Today starts the second week of school. I think it's going good. My youngest likes his teacher and he comes home telling me stories of all the fun things they did. My oldest has some tough teachers but I think it's going to be ok. He's a big shot this year so the confindence level is soaring and that helps. He will be humbled next year when he starts high school and is at the bottom of the todem pole. I'm happy to have my Wednesday's back. Don't get me wrong. I did enjoy my Wednesday's with the boys. Since it's my only day off, I tried to cram alot of fun stuff in for them to do. I think they had a good summer. They even said they had a good summer. So why do I feel like this summer came and went and I didn't even stop to enjoy it? I tried to remember if we had anyone over for dinner. Not including family or the kid's friends. We did once. ONCE! I love to have people over. And I think I cheated my kids. I was so busy making sure that they were having fun that I didn't have time to play with them. I don't think I played with them outside in the yard even once. Because by the time we got finished with some sort of entertaining activity, I had the house to clean, laundry to do and dinner to start in the afternoon. I think I forgot to breathe this summer. Now it's slipping away. I don't want next summer to be this hectic. I don't want my Wednesdays to be one big day of errands, cleaning, cooking, laundry and agenda packed. I'm making a deal with myself. The first half of my Wednesdays I'm going to do whatever I want to do. Not something I have to do. Such as......

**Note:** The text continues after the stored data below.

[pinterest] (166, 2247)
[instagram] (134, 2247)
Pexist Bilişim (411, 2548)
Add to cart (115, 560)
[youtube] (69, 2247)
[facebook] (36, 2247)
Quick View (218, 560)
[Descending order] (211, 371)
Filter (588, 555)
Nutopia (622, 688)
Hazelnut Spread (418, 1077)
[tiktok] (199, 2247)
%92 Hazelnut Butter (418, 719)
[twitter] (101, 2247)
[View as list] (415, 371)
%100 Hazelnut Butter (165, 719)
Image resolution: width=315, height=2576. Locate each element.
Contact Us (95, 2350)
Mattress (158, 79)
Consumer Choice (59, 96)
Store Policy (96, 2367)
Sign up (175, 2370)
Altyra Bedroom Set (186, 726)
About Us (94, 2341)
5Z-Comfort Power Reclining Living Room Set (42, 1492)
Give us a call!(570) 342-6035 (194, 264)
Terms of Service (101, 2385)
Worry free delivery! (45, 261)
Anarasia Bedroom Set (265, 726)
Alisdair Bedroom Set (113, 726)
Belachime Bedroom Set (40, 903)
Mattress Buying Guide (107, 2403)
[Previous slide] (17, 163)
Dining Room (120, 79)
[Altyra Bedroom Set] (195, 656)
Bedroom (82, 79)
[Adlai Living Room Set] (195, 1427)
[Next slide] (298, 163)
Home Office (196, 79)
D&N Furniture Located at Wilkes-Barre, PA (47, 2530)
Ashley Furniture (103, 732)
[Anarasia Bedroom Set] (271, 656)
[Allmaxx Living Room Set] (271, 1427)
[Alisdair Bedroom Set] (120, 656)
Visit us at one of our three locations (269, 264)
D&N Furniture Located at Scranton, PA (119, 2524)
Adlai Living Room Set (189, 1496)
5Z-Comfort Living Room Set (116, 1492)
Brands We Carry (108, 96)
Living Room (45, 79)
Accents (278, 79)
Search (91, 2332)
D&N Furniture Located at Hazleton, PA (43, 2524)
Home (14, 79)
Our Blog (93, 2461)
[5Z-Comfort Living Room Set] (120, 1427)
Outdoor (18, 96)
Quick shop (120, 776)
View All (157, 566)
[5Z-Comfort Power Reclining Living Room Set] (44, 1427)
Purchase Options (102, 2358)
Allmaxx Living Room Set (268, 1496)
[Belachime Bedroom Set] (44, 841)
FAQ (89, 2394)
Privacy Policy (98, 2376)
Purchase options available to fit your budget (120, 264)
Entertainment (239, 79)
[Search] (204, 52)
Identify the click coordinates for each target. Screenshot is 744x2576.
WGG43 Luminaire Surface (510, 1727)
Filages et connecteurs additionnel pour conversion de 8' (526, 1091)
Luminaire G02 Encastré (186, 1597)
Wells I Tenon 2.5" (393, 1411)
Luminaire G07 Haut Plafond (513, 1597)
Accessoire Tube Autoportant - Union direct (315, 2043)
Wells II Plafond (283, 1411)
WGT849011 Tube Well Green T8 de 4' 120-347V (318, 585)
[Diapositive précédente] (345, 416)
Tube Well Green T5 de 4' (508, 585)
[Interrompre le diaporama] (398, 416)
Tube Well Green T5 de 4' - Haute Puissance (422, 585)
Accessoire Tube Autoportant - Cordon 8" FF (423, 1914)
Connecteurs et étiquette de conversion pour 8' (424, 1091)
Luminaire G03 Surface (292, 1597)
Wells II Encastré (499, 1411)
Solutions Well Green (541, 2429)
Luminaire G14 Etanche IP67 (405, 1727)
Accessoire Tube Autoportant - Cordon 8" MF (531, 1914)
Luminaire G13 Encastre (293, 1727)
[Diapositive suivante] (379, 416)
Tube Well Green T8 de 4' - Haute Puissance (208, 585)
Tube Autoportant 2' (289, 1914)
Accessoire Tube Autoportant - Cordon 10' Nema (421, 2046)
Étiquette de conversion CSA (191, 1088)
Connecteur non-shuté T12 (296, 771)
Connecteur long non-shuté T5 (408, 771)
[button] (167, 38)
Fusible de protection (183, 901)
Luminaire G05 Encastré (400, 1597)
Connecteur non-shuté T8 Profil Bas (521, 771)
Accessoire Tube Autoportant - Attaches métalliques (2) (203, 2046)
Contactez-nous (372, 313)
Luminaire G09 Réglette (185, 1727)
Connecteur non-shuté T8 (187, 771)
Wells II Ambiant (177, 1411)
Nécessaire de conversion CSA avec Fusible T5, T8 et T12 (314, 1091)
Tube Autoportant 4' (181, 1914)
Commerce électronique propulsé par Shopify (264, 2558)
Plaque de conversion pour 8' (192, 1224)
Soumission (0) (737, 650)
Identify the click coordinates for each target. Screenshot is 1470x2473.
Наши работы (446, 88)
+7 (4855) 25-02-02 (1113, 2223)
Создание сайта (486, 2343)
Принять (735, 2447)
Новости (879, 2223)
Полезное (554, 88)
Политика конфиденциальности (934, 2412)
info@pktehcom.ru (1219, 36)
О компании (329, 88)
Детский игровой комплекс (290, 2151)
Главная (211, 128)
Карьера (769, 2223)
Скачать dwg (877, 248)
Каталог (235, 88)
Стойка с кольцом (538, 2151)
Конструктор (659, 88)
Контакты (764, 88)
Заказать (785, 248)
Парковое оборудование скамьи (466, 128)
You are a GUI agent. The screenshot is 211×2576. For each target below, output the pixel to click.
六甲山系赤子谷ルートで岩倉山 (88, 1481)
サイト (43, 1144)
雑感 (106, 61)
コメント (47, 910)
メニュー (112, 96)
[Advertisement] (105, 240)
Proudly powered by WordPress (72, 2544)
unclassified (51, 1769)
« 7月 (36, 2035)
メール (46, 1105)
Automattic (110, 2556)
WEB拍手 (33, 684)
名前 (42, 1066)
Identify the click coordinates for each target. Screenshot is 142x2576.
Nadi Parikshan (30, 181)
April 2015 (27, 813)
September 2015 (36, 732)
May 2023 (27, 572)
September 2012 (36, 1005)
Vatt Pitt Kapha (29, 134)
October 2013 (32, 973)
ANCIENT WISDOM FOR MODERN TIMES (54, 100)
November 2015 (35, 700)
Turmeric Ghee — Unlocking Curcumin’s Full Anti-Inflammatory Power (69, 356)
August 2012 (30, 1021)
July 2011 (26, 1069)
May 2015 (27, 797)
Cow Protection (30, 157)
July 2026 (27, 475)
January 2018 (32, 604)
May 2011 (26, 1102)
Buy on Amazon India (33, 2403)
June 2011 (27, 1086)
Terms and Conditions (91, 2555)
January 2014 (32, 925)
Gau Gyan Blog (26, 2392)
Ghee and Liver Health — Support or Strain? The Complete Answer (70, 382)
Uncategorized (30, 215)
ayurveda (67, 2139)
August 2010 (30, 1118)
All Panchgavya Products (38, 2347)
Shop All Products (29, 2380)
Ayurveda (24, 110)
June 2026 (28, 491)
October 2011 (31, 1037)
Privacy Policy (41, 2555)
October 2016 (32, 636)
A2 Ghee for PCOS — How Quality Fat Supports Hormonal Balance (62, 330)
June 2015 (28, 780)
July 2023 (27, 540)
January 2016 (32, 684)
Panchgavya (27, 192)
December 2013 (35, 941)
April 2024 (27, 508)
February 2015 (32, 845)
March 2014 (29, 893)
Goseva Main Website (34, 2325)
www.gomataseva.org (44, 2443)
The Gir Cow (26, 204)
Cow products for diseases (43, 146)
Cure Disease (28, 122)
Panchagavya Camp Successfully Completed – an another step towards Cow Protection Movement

READING (I think I've read about half of these)
Hanging out on the deck. Possibly with a book. Or the mail. Or something! We've got a great view and the bugs haven't been so bad this year.Scrapping. Or making some cards. While watching a movie. It makes me smile just thinking about it.
My Wednesday afternoons will be for housework or errands. Maybe if I put it into practice now, by next summer I will have it down pat and I'll be able to enjoy it. Which makes me happy and that will make my kids happy. I'm sure they would tell you it's not fun being around a stressed out, overwhelmed, agenda packed, list making momma. I don't like to be around her either.